**YOUR TASK:**
Quote the line containing "Click the floppy disk save icon" and all lines that follow it in the listing below, exactly as written.

**GIVEN RECORDS:**
"""

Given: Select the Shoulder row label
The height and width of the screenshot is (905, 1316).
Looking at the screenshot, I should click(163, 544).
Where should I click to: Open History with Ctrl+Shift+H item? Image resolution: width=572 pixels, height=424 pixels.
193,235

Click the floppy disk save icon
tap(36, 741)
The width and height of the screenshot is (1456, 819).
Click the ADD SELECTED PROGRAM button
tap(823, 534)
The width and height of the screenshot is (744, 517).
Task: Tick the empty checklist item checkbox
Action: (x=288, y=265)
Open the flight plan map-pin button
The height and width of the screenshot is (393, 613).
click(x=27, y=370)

"""

**ANSWER TO THIS EXERCISE:**
Click the floppy disk save icon
tap(36, 741)
The width and height of the screenshot is (1456, 819).
Click the ADD SELECTED PROGRAM button
tap(823, 534)
The width and height of the screenshot is (744, 517).
Task: Tick the empty checklist item checkbox
Action: (x=288, y=265)
Open the flight plan map-pin button
The height and width of the screenshot is (393, 613).
click(x=27, y=370)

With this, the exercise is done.